Collection entries =
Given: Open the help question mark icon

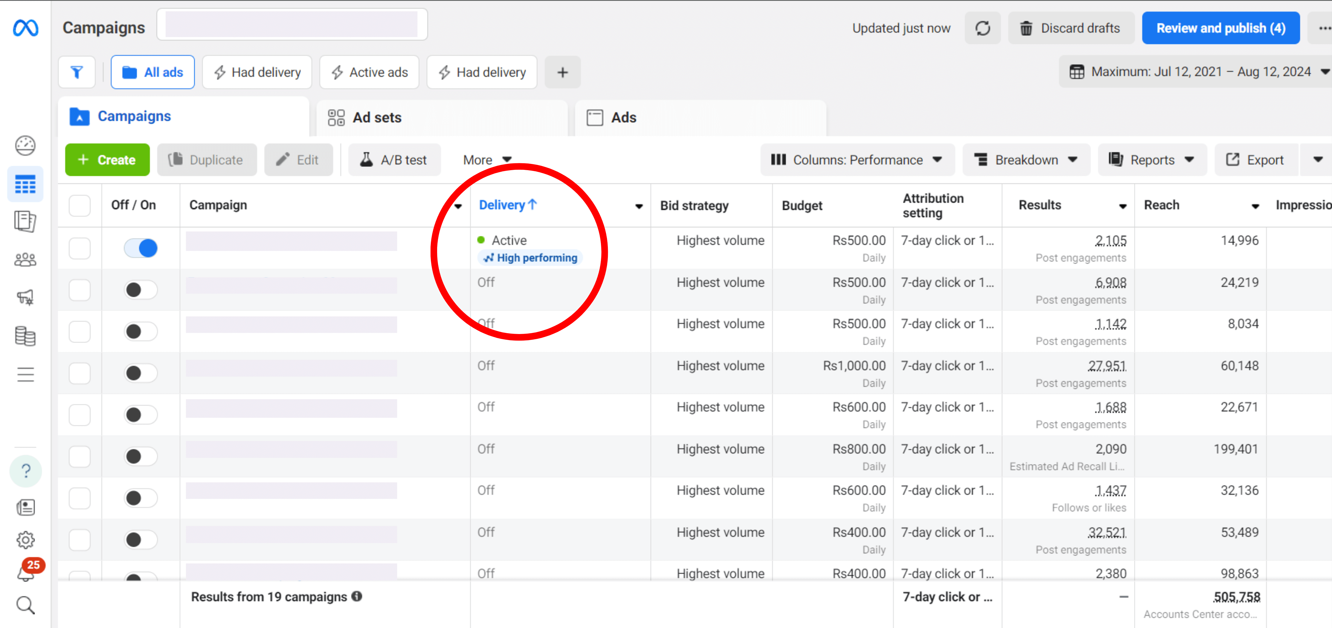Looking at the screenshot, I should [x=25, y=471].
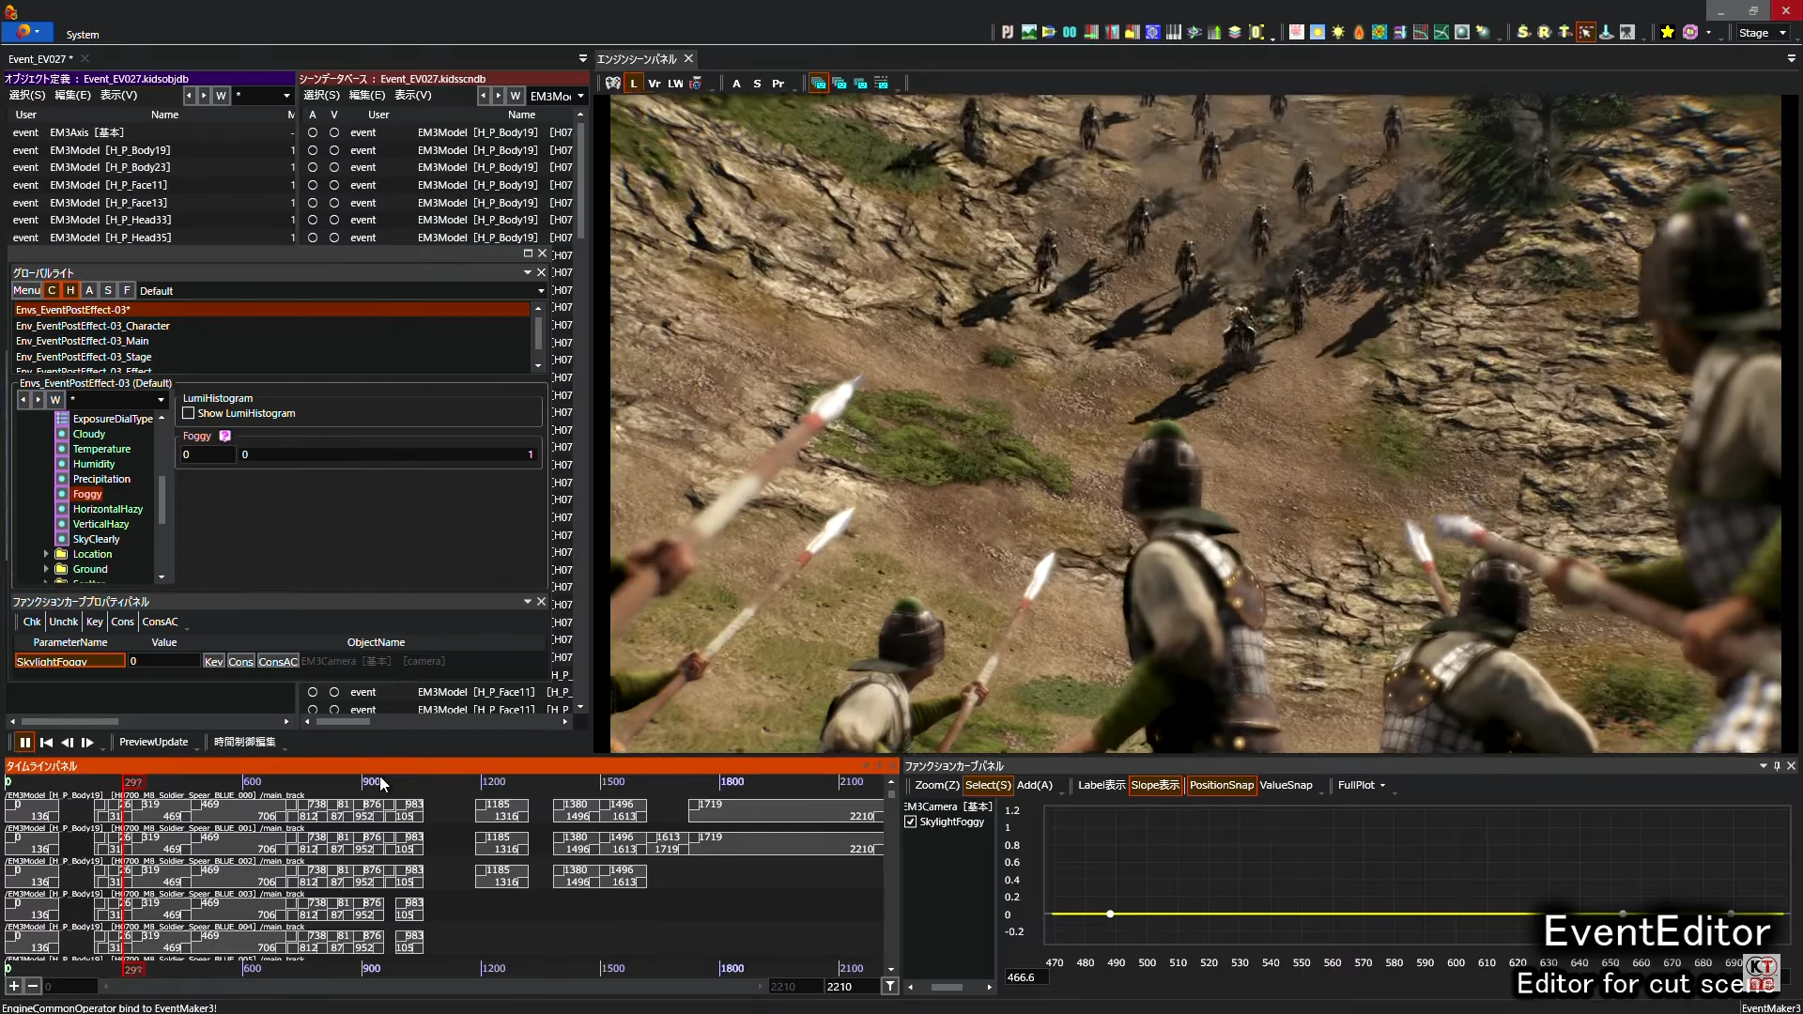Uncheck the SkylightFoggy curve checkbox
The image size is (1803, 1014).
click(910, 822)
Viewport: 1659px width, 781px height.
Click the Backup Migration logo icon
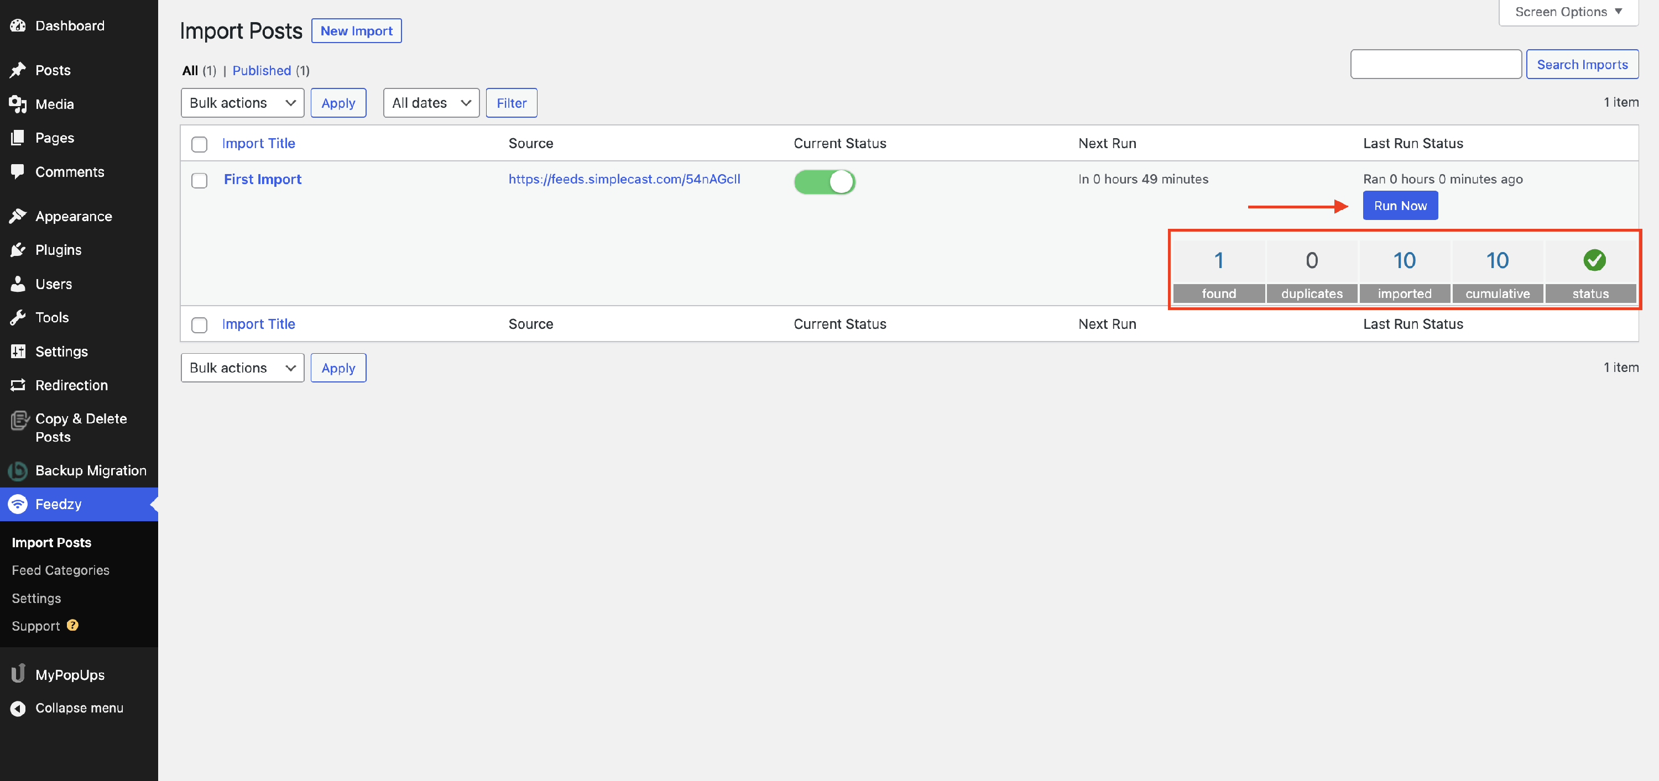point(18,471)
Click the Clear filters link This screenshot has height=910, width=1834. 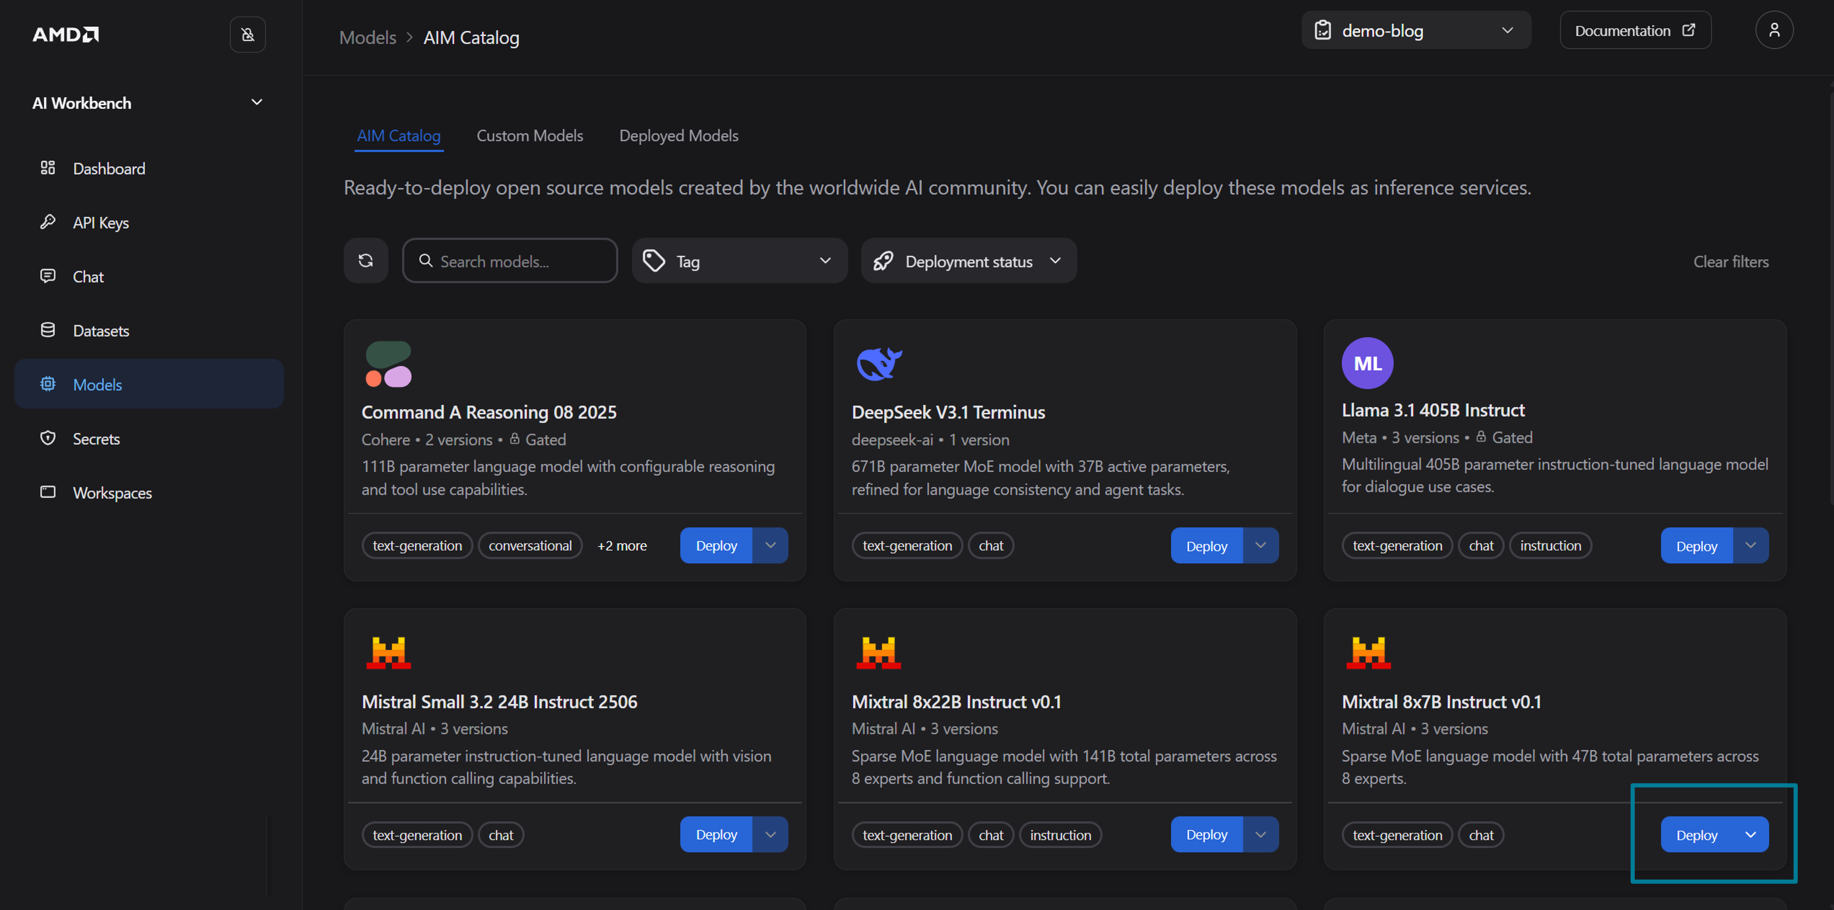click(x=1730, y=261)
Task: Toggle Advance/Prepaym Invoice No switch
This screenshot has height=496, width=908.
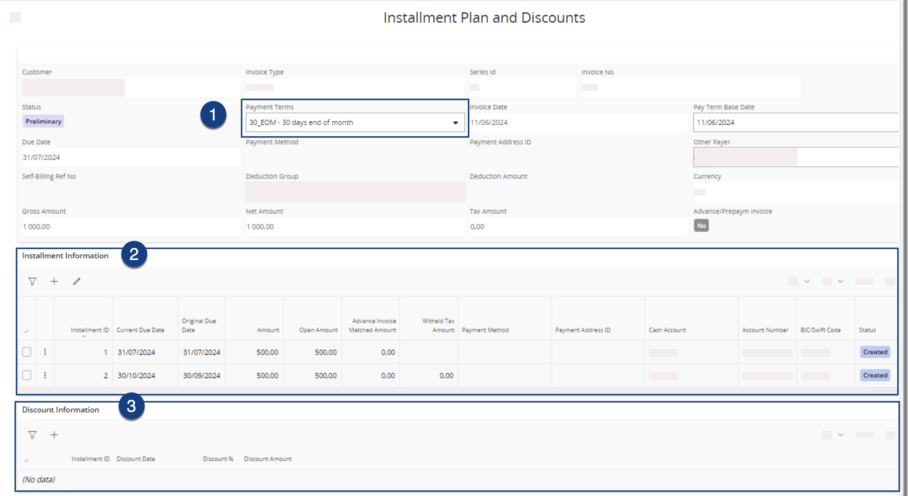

Assignment =
Please return, without any change, the lines from the line containing "Task: Toggle Advance/Prepaym" through the last line of the entries, dropping the pictures.

Result of the exercise =
Task: Toggle Advance/Prepaym Invoice No switch
This screenshot has height=496, width=908.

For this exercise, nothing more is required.